On the ninth day of Christmas my family sent to
me…
My sister gets us together to say she wants a
Kris Kringle because she can’t be fucked buying stuff for ungrateful kids, it’s bad for
the environment, and she’s sick of all the bogan shit from her husband’s side
of the family. We agree to do a Kris
Kringle, except we all agree we’ll give the kids presents, and we’ll still go go and get special things for immediate family, and for some reason this my sister still thinks there's a Kris Kringle so we're each allocated a person and now I have to go out and get another present…
…one absconded nephew
... a posh bitch in London
...one pissed off ex
I CRACK THE SHITS
… one poly bloke, a smashed salad bowl, two maxed out
cards and my kids having pancakes with me.
On the tenth day of Xmas, my family sent to me…
An auntie looks at me in my new dress and declares loudly “Oh darling, you look gorgeous!” then whispers “have you lost a bit of weight?”. To which I reply “I wouldn’t know – I haven’t had scales in the house since I recovered from the post-baby bulimia.”.
…one pretend kris kringle, one absconded nephew, a posh bitch in London, one pissed off ex
I CRACK THE SHITS
… one poly bloke, a smashed salad bowl, two maxed out cards and my kids having pancakes with me.
On the eleventh day of Xmas, my family sent to me…
My brother and his kid are supposed to stay with Mum on Xmas eve so
she’s not lonely, so they arrange to pick up his kid from his in-laws and drive back to Mum’s, only he forgot to put oil in the car and blows up the
head gasket and gets stuck in the Dandenongs trying to find a mechanic on
Xmas day with only the parents of his recently separated wife to help him. Mum calls to tell me xmas is ruined and I
tell her we’ll be there in an hour and try not to think of chopped liver. Also
her dog’s sick and she can’t find a vet. I give her the number of the emergency place, and also the number of a reverse mortgage broker to cover the fees.
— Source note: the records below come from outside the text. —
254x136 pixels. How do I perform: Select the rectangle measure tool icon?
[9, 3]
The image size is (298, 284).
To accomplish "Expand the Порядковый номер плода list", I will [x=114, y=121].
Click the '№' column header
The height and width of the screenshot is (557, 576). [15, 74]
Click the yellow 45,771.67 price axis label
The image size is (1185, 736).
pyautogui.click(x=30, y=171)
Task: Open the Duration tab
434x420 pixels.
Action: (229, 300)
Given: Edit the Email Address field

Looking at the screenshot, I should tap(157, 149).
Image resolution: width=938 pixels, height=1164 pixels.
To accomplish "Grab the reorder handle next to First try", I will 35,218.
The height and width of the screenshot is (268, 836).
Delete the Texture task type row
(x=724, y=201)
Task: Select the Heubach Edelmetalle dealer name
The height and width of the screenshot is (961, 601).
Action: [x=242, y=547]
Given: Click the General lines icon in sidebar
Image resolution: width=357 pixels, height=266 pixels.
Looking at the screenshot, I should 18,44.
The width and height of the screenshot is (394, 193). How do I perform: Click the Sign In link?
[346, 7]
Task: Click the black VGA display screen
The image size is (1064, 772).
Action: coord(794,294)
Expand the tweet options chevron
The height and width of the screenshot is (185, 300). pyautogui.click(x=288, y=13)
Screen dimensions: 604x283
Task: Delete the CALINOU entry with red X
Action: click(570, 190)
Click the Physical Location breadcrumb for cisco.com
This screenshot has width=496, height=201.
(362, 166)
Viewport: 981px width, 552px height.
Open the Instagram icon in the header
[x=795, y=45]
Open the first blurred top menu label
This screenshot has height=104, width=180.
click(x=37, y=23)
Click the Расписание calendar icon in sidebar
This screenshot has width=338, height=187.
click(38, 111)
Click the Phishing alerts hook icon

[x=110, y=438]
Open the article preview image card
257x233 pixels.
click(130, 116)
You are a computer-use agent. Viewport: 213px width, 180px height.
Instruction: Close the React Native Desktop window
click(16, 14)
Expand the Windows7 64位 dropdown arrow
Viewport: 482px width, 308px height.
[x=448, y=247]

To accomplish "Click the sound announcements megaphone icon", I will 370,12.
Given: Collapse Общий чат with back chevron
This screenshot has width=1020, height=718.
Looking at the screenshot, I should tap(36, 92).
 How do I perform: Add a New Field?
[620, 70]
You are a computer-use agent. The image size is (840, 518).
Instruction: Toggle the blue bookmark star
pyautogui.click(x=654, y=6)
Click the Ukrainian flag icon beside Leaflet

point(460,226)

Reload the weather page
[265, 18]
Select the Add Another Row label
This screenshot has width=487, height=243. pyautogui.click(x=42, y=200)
…a body shaming auntie, one pretend kris kringle, one absconded nephew, a posh bitch in London, one pissed off ex,
I CRACK THE SHITS
…
one poly bloke, a smashed salad bowl, two maxed out cards and my kids having
pancakes with me.
On the twelfth day of Xmas, my family sent to
me…
Everybody left is gathering and filling up their plates. The tree is stacked and the dog’s outside with a juicy bone. My niece turns up after drowning her sorrows the night before with an ex-boyfriend (who still had a job and bought the drinks), and she seems fine and really very jolly until about midday, when the alcohol starts wearing off and she stops eating, goes grey, and then pale khaki, and spends the next three hours hugging my toilet, and apologising for ruining Christmas and sobbing about her ex, as we rotate shifts holding hair, passing baby wipes and reassuring her that she hasn't ruined xmas.
…a brother stuck in Selby, a body shaming auntie, a swapsie game kris kringle… a fight over the kris kringle… there’s not really a kris kringle so my sister feels cheap and drinks more Prosecco… a group reiki session… more warm Prosecco…
FIVE PLUM PUDDINGS (and I do not know how that happened)
several food comas, two more spews, a dog who ate the prawns…
And the kids and I had pavlova for tea.